The crisis in Greece, then, is not a crisis of Greece – it reflects a fundamental instability in the European Union under conditions of intense economic pressure. Whatever demand is put forward at the narrow national level in Greece has a dark side. To demand an EU bailout, as the government privately does, is simply to impose cuts on German and French workers. The KKE’s call, echoed by the Socialist Workers Party and its Greek co-thinkers, for withdrawal from the euro demonstrates a frightening lack of strategy.

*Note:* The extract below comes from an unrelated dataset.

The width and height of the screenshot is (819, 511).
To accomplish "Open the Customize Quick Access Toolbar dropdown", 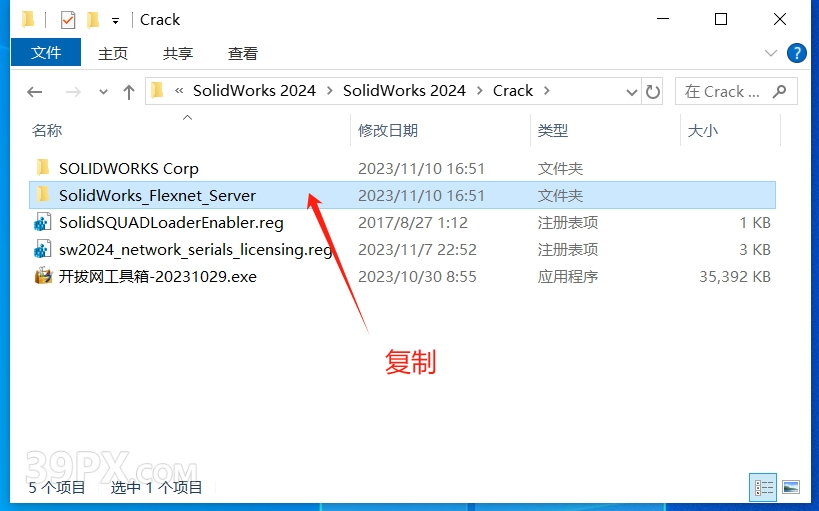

Since we are dealing with a crisis whose dimensions are international, it is patently obvious that any response from the working class has to be international to do anything at all. A Greece outside the euro would still be a Greece with an unmanageable public debt; a social democratic government would still have to impose cuts. This is a major issue in country after country – from the bottom of the European pecking order to the top, public spending cuts are on the agenda, as governments respond to the same financial pressures.
The piece by Alex Callinicos I have already cited, however, implies otherwise: “The smaller European economies are shackled through their membership of the euro zone to an economy that their firms can’t compete against. Moreover, because they participate in the euro, they can’t devalue their own currencies and thereby cheapen their exports” (Socialist Worker March 6). This implies that all these things would be perfectly possible if only Greece and other marginal states would divest themselves of this near semi-colonial status. In reality, any country that did so would remain shackled to the world market and the distribution of power among states – as, indeed, has happened in the third world since decolonisation proper.
In the same issue, the lead article by Matthew Cookson quotes an SWP clone in Greece to the effect that “people need to fight back across Europe”. He leaves little room for doubt as to his vision for such an inspiring fightback, however – a series of separate trade union-led actions in individual countries, rather than an organised international counter-offensive. The same clone also notes that “if [the capitalists] win here they will go further in other places. They want to generalise the attack to Spain, France, Britain, Germany and Portugal.”
Trade unions are name-dropped all over the place, but the only mention of the SWP’s local franchise is a rather forced tout for their anti-racist work. The political horizon of the union bureaucracy, however, is resolutely national. A working class fightback across Europe cannot work by scoring one strategic victory in a single country after another – all this does is shift around the burden of the crisis. We can only impose our agenda on a European scale, if we have a sufficient level of international political organisation to do so, fighting both against the direct assaults of capital on living standards and the bureaucratic state system that sustains them. None exists at the moment, of course; but many things are possible even now, such as solidarity strikes, blockading and boycotting scab labour and commodities, and so on.
These are elementary trade union demands, on one level, but they are rendered all but impossible when the workers’ movement is under the cosh of a nationalist labour bureaucracy.